9. SO WHAT IS THE SCENARIO EXACTLY?

Ok, so the original question is whether element 121 could exist.  But the real scenario is as follows:

The wildcat destabilization of the Pillar of Autumn's reactors caused a supernova-like event, generating elements heavier than iron, all the way up to element 121.  How that would work I have no idea, but this is science fiction, so I'll give the UNSC engineers credit that they have been able to design a fusion reactor that can fuse everything up to and including iron together, making the reactor go supernova.  Maybe it uses slipspace.  Who knows, its the future.  And to be honest, is a pretty cool explanation of how they managed to blow up an entire Halo with a single ship.

And this leads us to.....
 

10. COULD ELEMENT 121 ACTUALLY EXIST? (MOSTLY FICTION)

So yes, element 121 could, and likely does exist, though there is really no feasible way it could last for more than a few milliseconds.  But lets say that the half-life of element 121 is a few minutes, which would be pretty incredible.  This would mean that by the time Locke got to the Halo in 2556, four years later, it would all be gone, decayed away.  The half-life would have to be in the several years for the element to still be around by the time of the events on Nightfall, which doesn't sound that absurd, but would require a significant change in theoretical physics to work.  It is just incredibly unlikely.  Like pretty much no chance.

But this is a fairly minor thing to overlook, and I wouldn't really bat an eye at it, except for the final question:
 

11. COULD THE RADIATION PULSE THAT KILLED PEOPLE ON SEDRA ACTUALLY HAPPEN? (FICTION)

To put it bluntly, NO.  Without going into all the background on radiation and all the types, there are four basic types: Alpha, Beta, Neutron, and electromagnetic.  Each is a little different, but they are all basically either higher or lower energy.  That's really it.  There is no known radiation that will only kill specific humans with specific DNA.  Radiation just isn't selective like that.  I can't even think of something that might make even the tiniest bit of sense.  Why didn’t they just say they found some weird Forerunner weapon? That would have made infinitely more sense.  Sorry, but this is just totally absurd.  Possibly the most absurd thing that has ever happened in the Halo universe.

CONCLUSION (FICTION)

My summary of this plot device is 'why?'.  It is obvious they had some nugget of information about the Island of Stability or something like that, but then they just ran with it, and not in a good way.  I mean, as stupid as saying they found some Forerunner device that only kills select humans, at least that makes sense from a universe perspective.  And the Forerunners were so advanced you can always chalk up anything they did as "Forerunner magic".  But no, this is a Halo movie, and the producers probably said "No one is going to know what is going on if there isn't a Halo somewhere in here".  So they come up with this contrived plot device that makes no sense, but frankly, who cares, because it wasn't executed well to begin with.  
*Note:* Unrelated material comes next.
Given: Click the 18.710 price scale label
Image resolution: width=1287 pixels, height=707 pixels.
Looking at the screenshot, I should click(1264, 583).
Yea, so sorry about the rant; back to the science.  Is element 121 an actual thing?  Yes.  Could it really exist on Installation 04?  No.  Could it, or any element, cause some radiation pulse that kills people, but only select people, and over great distances?  Definitely not.  Sorry about the extremely long set up for this one, but I hope this was at least informative.

Actually, I think I might have come up with a pretty interesting idea for how a wildcat destabilization would work.  I'm going to have to think about that one more, but so far it sounds just plausible enough to work, and it fits the given data.  

If you have any questions regarding this analysis, or maybe think of something that I didn't, let me know, and we can discuss.  Who knows, I could very well be wrong.  I always like a good challenge.